L’imagerie involontaire est une expérience sensorielle consciente ou non n’étant pas déclenchée par un stimulus sensoriel direct ou concurrent. Comme l’imagerie volontaire, l’imagerie involontaire active les aires sensorielles correspondant aux modalités impliquées : un mouvement va activer V1 et V4, par exemple.

L’imagerie involontaire permet par exemple d’associer des couleurs à des images en noir et blanc : il a été montré que lorsqu’on voit un objet avec une couleur caractéristique, comme une tomate, en nuances de gris, nous pouvons retrouver la couleur rouge grâce à l’analyse d’un signal BOLD et nous trouvons une activité plus importante dans V1.
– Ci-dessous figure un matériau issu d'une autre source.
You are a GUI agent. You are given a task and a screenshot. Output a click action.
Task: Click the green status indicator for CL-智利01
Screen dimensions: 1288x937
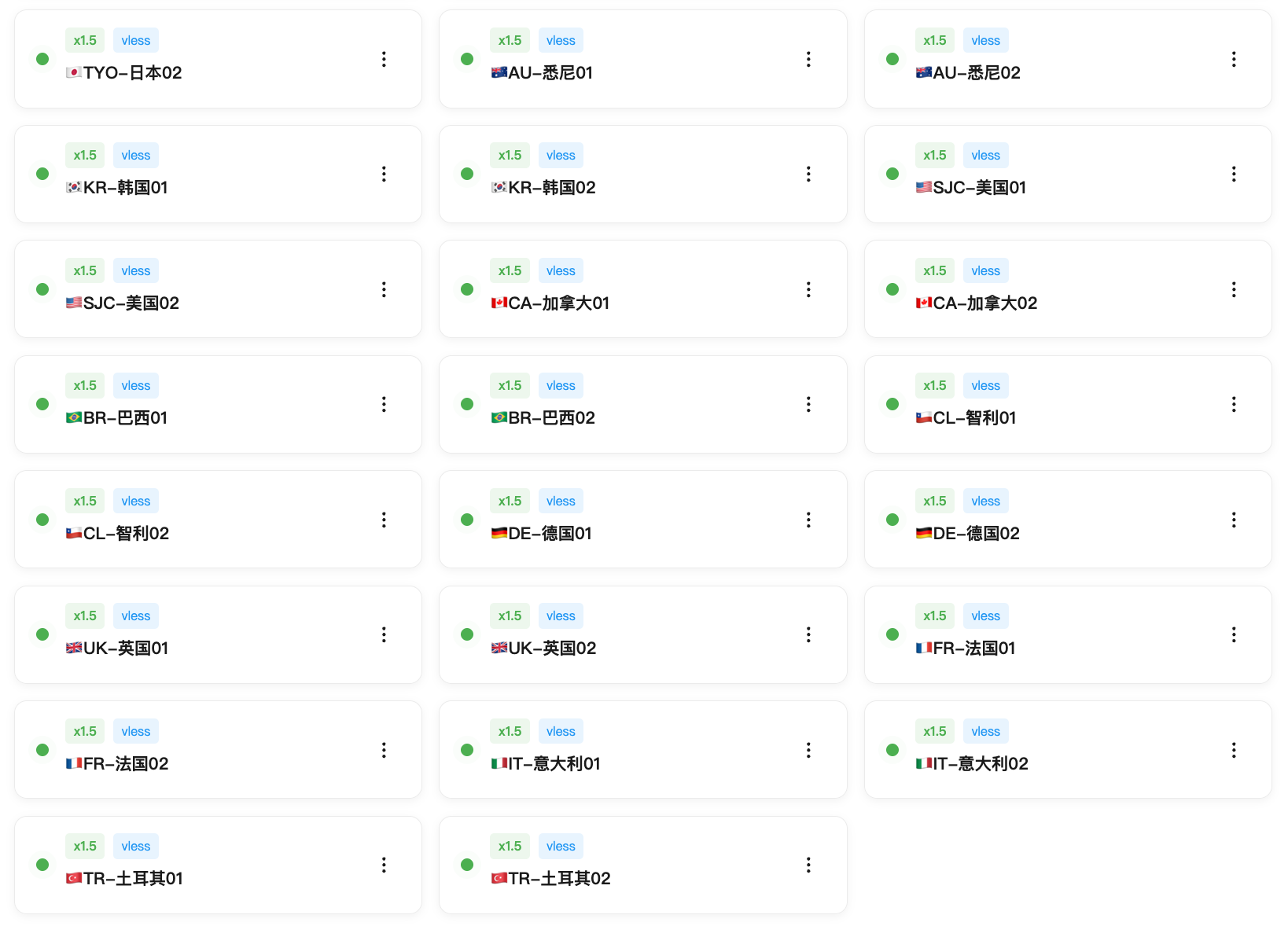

Toutefois, l’imagerie volontaire est également impliquée dans des images mentales intrusives pouvant déclencher des pensées ruminatives et angoissantes dans de nombreux troubles neurologiques et mentaux. (Pearson, 2019)
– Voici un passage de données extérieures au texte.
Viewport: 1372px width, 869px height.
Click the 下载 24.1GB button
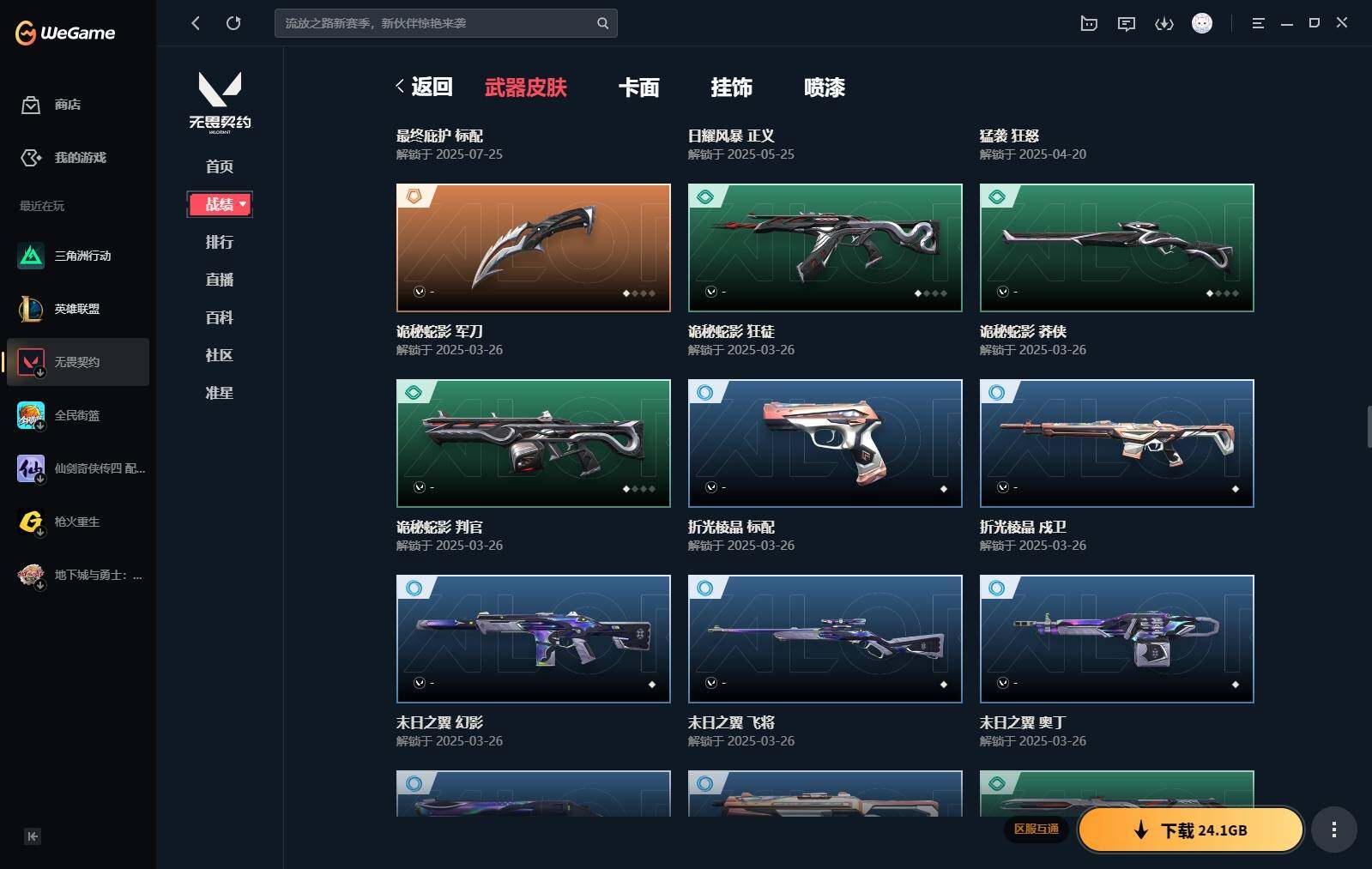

Les personnes dépressives ont par exemple des difficultés à générer des futurs positifs. De plus, des pensées suicidaires couplées à de l’imagerie visuelle peuvent augmenter le risque de passage à l’acte. Les personnes ayant un trouble bipolaire ont, elles, une imagerie spontanée et intrusive très importante. Chez les personnes addictes, des images visuelles intrusives déclenchent du craving, c’est-à-dire une envie irrépressible de pratiquer l’objet de son addiction.

La force de l’imagerie mentale prédit la sévérité des symptômes dans le syndrome de stress post-traumatique (PTSD). La sévérité du PTSD est prédite par le déclenchement d’images intrusives par des images liées au traumatisme. Il a été montré que jouer à Tetris après avoir vu des images traumatisantes réduit les symptômes : le jeu, qui repose sur de l’imagerie visuelle spatiale, empêche la consolidation des souvenirs en mémoire, ce qui amoindrira les images intrusives.